Government is violence, after all. They have a monopoly on all legitimate use of force and demand taxation on nearly every transaction. Unlike voluntary exchange, which relies on both parties having mutual interests in the exchange, the state doesn't rely on consent. So if people are peaceful enough to have elections and governments, why wouldn't they prefer voluntary-funded defense and judicial agencies with interlocking arbitration agreements and market-tested dispute resolutions? Why wouldn't the residents of a free society want to take their legitimate disputes to a reputable, neutral, third-party arbitrator? What gives the state the right to monopolize all legal services? Does anyone really believe the state is a reputable, neutral, third-party arbitrator?

If Somalia couldn't maintain the rule of law and a state, chances are they wouldn't succeed with a polycentric law reformation. But if Vancouver already has the rule of law and peaceful social order – in spite of a coercive government – then the situation would only improve absent this financial parasite. When Vancouver's consumers and businesses voluntarily pay for police services and regulation agencies, if some of those services fail to do their job, those consumers and business owners can patronize competitors. The only way to profit is to serve your fellow man. This logic is simple in the realm of food, computers, automobiles, clothing, security, construction, housekeeping, etc. Why do people hit an emotional and intellectual brick-wall when law and order are subject to this scrutiny? Why are objections – that have reasonable, common sense answers – exalted as the “aha!” trump card on this vision of a freer society? Why is the burden of proof always on proponents of the free market, when clearly, history shows the reverse? The onus is clearly on the people who place their trust in the state.

One last objection, since this is a Vancouver-based scenario, let's say the people around East Hastings don't have the funds to buy police services. They are really poor. And if police agencies can't force taxes out of people, then they have much smaller forces. In contrast, if a monopoly police firm cracks down gangs and rogue police agencies, then everyone wins. But without the obligation to patrol poorer parts of town – and with no free-market financial incentive – the police will let the rogue agencies take over East Hastings. Consequently, these rogue agencies will become legitimatized and expand. The poor people of East Hastings will have no choice but to live under a rogue tyrannical police agency. And just to stay on topic: one of the dispensaries in the area are subject to the tyrannical laws of the rogue agency, laws that are far worse than the proposed city regulations on dispensaries.

RECORDED DATA:
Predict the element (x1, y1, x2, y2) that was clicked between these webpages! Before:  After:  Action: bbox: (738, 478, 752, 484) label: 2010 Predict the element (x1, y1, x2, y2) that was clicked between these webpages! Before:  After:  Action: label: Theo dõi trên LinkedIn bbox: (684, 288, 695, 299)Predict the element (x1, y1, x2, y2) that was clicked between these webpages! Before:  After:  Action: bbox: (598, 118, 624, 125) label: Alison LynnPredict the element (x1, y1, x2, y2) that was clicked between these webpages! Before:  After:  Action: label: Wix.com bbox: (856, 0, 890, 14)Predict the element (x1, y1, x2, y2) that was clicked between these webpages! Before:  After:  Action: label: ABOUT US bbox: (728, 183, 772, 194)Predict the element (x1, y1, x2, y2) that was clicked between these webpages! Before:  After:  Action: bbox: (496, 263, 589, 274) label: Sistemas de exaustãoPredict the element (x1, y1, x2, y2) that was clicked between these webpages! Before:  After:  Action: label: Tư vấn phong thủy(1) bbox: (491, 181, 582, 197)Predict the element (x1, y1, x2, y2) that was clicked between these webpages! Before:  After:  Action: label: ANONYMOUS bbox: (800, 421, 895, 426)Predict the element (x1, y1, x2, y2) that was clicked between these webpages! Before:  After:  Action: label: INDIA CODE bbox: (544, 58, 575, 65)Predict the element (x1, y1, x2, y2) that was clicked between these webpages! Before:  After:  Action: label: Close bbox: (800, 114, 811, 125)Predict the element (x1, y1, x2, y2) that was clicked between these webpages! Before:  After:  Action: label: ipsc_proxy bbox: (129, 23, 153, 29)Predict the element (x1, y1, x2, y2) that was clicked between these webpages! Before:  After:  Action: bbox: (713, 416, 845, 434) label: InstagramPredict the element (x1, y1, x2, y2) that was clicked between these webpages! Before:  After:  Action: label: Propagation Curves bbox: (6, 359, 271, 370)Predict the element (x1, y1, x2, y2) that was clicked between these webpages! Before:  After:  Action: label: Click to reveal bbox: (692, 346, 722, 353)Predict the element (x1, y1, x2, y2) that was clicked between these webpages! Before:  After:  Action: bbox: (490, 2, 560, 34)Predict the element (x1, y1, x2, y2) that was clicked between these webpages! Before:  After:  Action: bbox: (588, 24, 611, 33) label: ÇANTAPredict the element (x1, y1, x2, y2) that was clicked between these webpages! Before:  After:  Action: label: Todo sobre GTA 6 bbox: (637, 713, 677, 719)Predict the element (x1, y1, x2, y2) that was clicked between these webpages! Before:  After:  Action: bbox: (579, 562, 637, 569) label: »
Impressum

ASSIGNED TASK 1: In the essay on government and voluntary law enforcement, write out everything from "Government is violence, after" down to "is a reputable, neutral, third-party arbitrator?", with "mediator" swapped in for "arbitrator".
ASSIGNED TASK 2: Translate this sentence from the essay on government and voluntary law enforcement into Spanish: "The only way to profit is to serve your fellow man."
ASSIGNED TASK 3: Pick up the essay on government and voluntary law enforcement after its final sentence and write the next part.

REPLY 1:
Government is violence, after all. They have a monopoly on all legitimate use of force and demand taxation on nearly every transaction. Unlike voluntary exchange, which relies on both parties having mutual interests in the exchange, the state doesn't rely on consent. So if people are peaceful enough to have elections and governments, why wouldn't they prefer voluntary-funded defense and judicial agencies with interlocking arbitration agreements and market-tested dispute resolutions? Why wouldn't the residents of a free society want to take their legitimate disputes to a reputable, neutral, third-party mediator? What gives the state the right to monopolize all legal services? Does anyone really believe the state is a reputable, neutral, third-party mediator?

REPLY 2: La única manera de obtener ganancias es servir al prójimo.

REPLY 3:
But small guerrilla forces are actually better. A small-compact team of highly skilled agents (who are paid to perform a job) are superior to a large standing army of bureaucratic officers. In a worst case scenario with civil war breaking out in Vancouver's lower East side, the odds are in favour of the market.

But before violence could break out, the residents will likely try and leave the tyrannical area and thus flood other parts of the city. But with everything being private property, the residents of East Hastings have nowhere to go without being becoming property violators themselves. All of a sudden, that rogue police agency operating in East Hastings is causing refugees and becoming everyone's problem. While everyone may have different concepts of justice, the basic principle of non-aggression must be upheld or else there is a legitimate use of defensive force to be employed.

After all, the dispensary owner in East Hastings is just trying to run a business. But if the rogue police agency demands he signs their contract (or doesn't offer him one, citing a vague “social contract”), and if they keep demanding tributes or that he obey rules and regulations that change arbitrarily – then it's no longer a question of having a legitimate governing service protect your person and property. A state or gang has taken over. It would be in the dispensary owner's right to defend against these thugs. If funds are a problem, then it would be in the dispensary's owner's interest to warn other property owners of this parasitic rogue agency. It would be in his interest to raise the funds necessary from everyone possible to rid the city of this virus. It would also be in his and everyone's interest (including other police service companies) to prevent rogue agencies from taking over. Just as no one has an incentive right now to let the VPD perform a coup d'état on the Mayor's office.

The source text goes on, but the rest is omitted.